I was committed to doing "well" in the Cat 3 races: by that I mean a top-half finish and having fun/learning. Well, I was having too much trouble with the techy stuff in races to be able to settle down and follow people's lines and work on my own learning how to take/find lines. After a series of very frustrating races that left me without much improvement by means of skills or enjoyment, I downgraded to Cat 4. In the Cat 4 races I was actually able to emotionally (not physically :P) relax and learn. I even had fun in little bits of 5-10 seconds at a time. The only part of cyclocross I really liked was being redlined constantly...it was the only comfort I found in races. However, normally when I'm redlined most everyone else is in the hurt box with me - CX is different...WAY different. Everyone is going "wicked hahhhhhdd!", just some people turn their bikes well and wicked hard = wicked fast. Whereas for me, sometimes the harder I went the slower I ended up going. I accepted things weren't going to be pretty and might not get pretty for the season (spoiler alert: they didn't, but they got a bit better).
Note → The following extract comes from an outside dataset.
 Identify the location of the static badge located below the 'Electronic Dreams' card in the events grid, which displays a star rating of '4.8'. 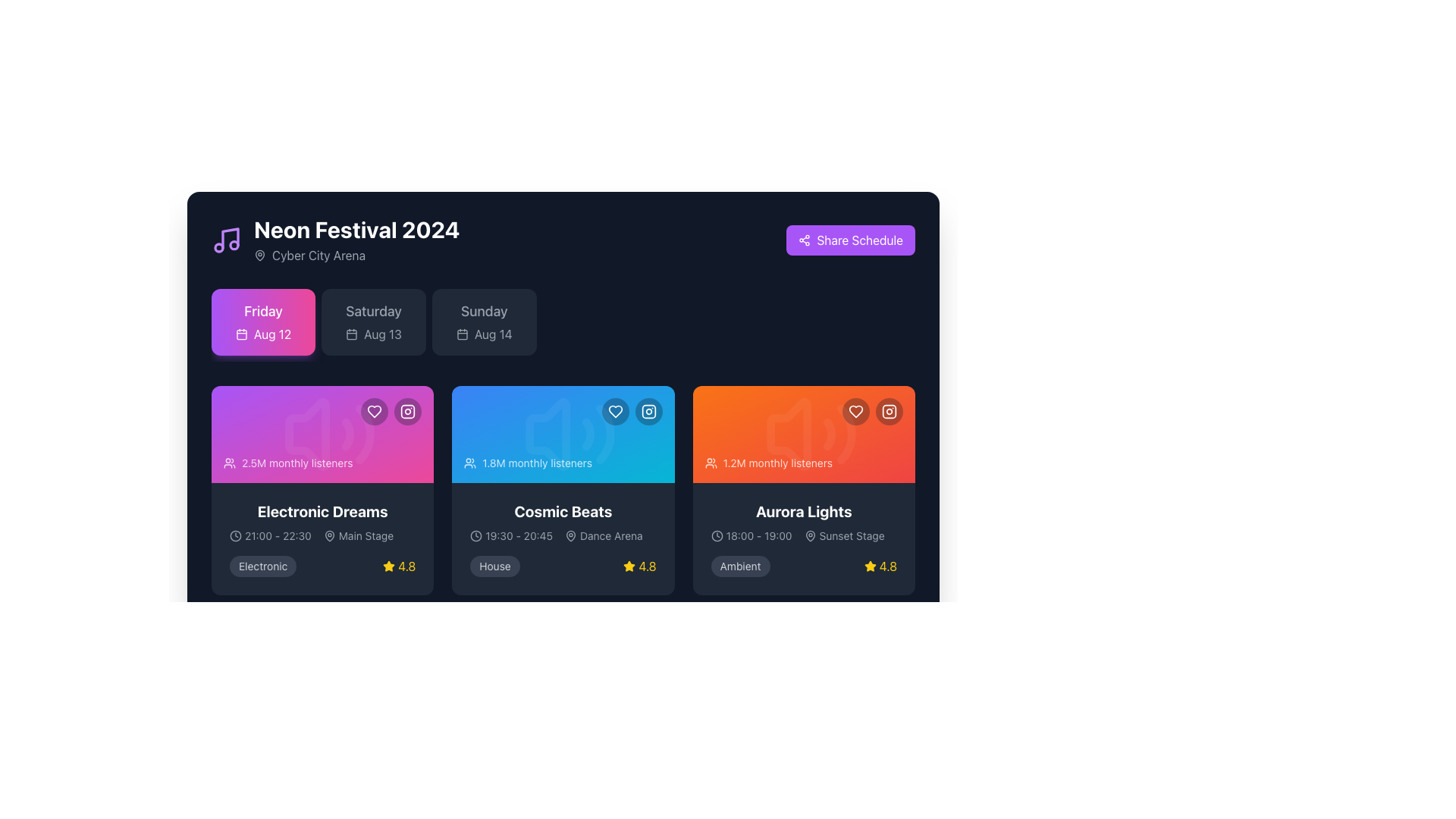
(263, 566).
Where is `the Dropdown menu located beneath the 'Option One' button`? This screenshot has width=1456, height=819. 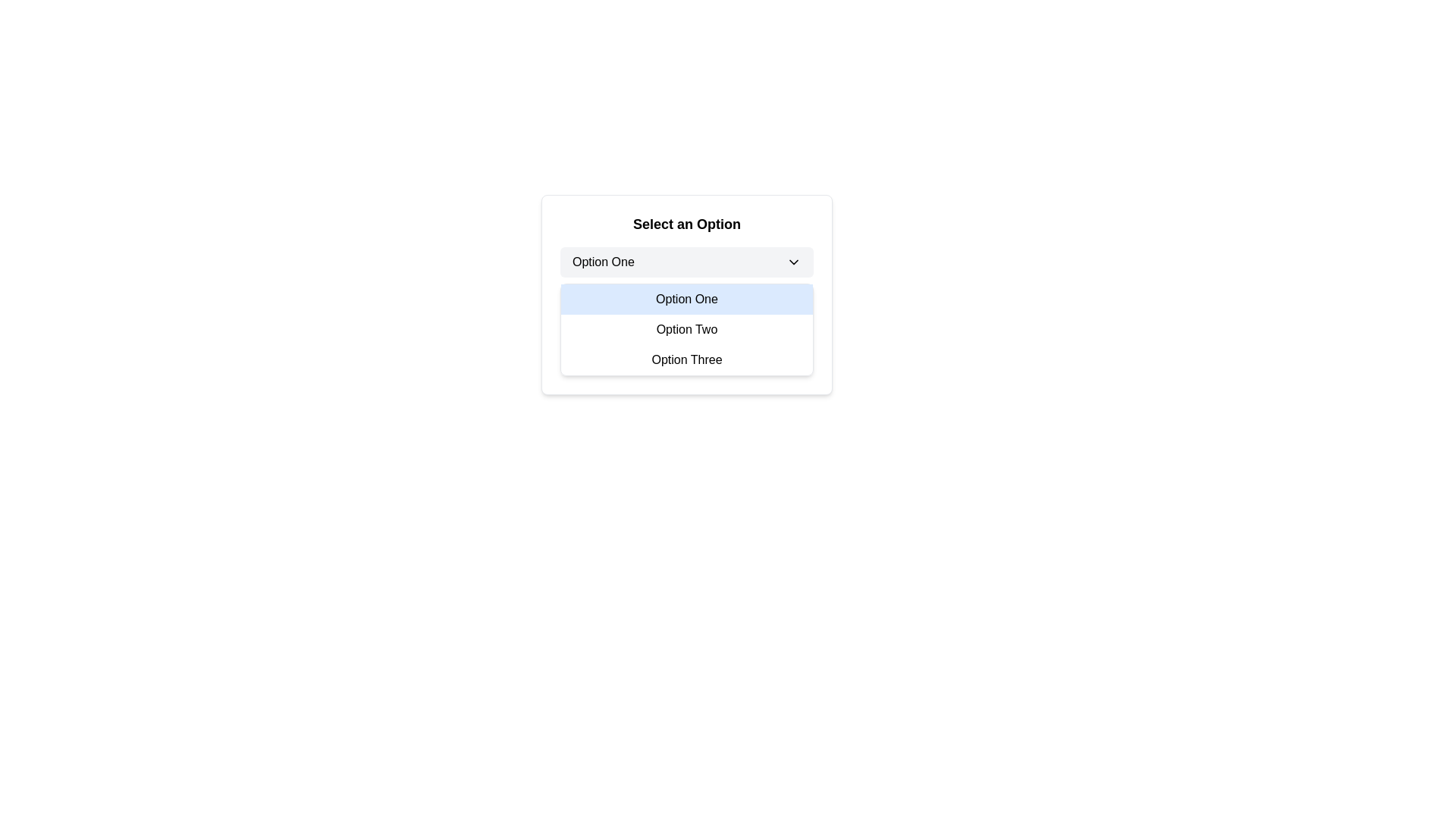 the Dropdown menu located beneath the 'Option One' button is located at coordinates (686, 329).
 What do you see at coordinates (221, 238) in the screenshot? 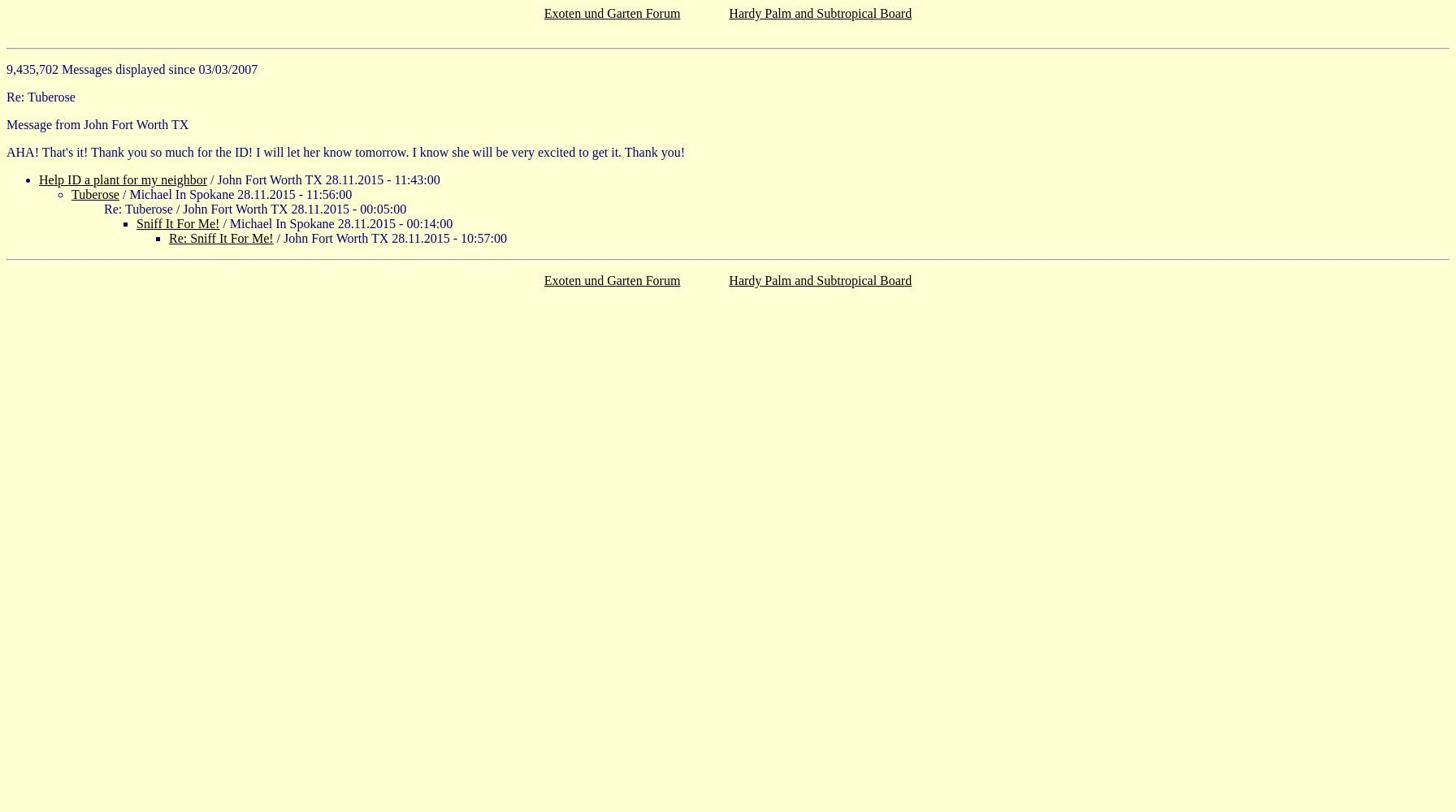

So my CX season is long since past, but it was fun and deserves a little blog attention. In other news, today was the One Year "anniversary" of breaking my clavicle! Feels like it's been far longer though. I did a sprint on the exact same place where I crashed (read here: http://pursuingglory.blogspot.com/2011/11/my-first-crash-32mph.html). It went well, hopefully I get a little redemption in the Doppio Ciclo on Saturday, as I was unable to participate with my fresh injury last year. It'll be my last 'race' with Base36, which is both bad and good. The guys on Base36 welcomed me as a newbie to the sport last year when I didn't even understand bike racing...I just could ride. Now, I leave the team having grown quite a lot - through wins, losses, crashes, injuries, bad moves gone good, great moves gone bad, and everything else in between. The progress I have made is massive, I'm very happy with myself - but I'm not at all surprised given the atmosphere and guidance I had from so many people, especially Jeff. My first "race" as a Base36 rider was a local crit where I attacked off the front going into the last (1.3 mile) lap. I got caught with 250m to go and only managed 7th place. In a couple Pro123 races this summer I positioned myself to be sprinting for a top 5 finish - neither of which worked out due to a crash in front of me one time and being crashed out another. But nevertheless, knowing you are right there and ready to place in a pro race is a huge thing. Getting yourself in position is 90% of the battle. I have no doubts that very early next year that last 10% of the battle won't blow up in the final seconds of a race. It's been a while since I really thought about seeing the white line and watching the my front wheel eclipse it. Feels like an out of body experience, but I'm excited to be reunited.